## WHAT IS EXPECTED
An exact repetition of every entry, with no images, is the required answer.

## INPUT DATA
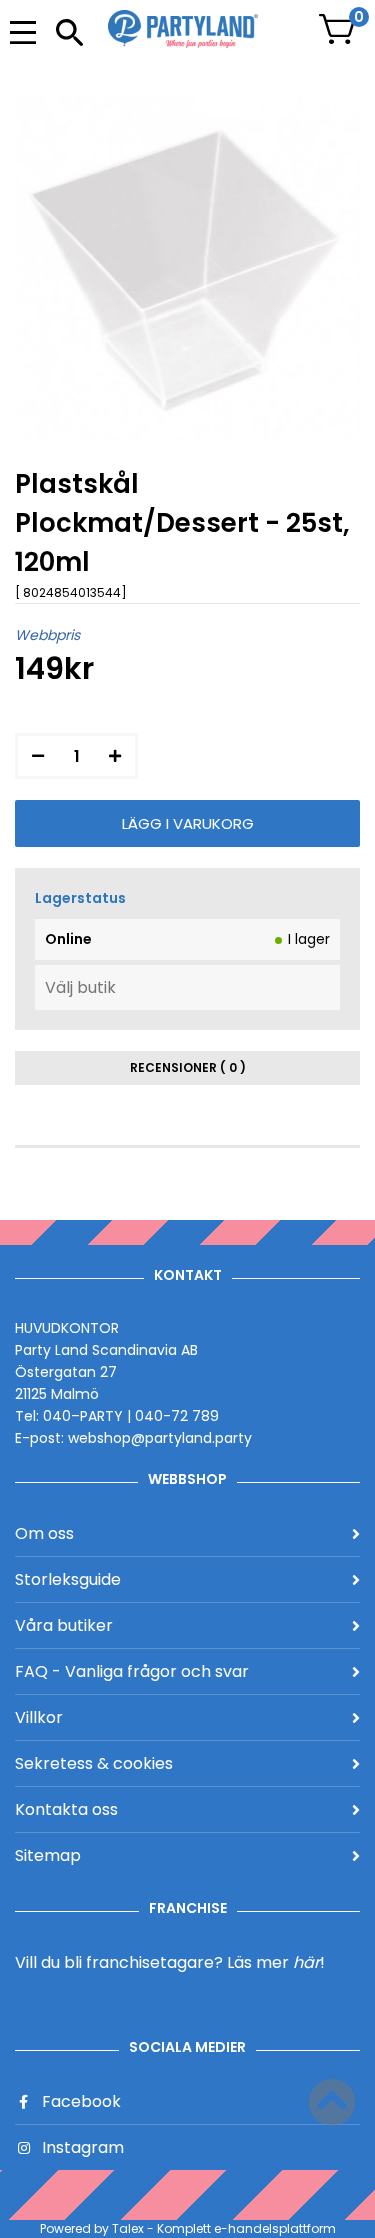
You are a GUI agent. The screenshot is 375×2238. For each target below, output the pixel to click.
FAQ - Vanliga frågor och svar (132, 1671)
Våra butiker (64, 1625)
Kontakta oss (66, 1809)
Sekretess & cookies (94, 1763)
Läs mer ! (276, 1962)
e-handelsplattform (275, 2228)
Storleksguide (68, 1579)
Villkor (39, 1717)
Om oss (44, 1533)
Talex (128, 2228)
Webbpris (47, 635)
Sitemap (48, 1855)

## EXPECTED ANSWER
You are a GUI agent. The screenshot is 375×2238. For each target below, output the pixel to click.
FAQ - Vanliga frågor och svar (132, 1671)
Våra butiker (64, 1625)
Kontakta oss (66, 1809)
Sekretess & cookies (94, 1763)
Läs mer ! (276, 1962)
e-handelsplattform (275, 2228)
Storleksguide (68, 1579)
Villkor (39, 1717)
Om oss (44, 1533)
Talex (128, 2228)
Webbpris (47, 635)
Sitemap (48, 1855)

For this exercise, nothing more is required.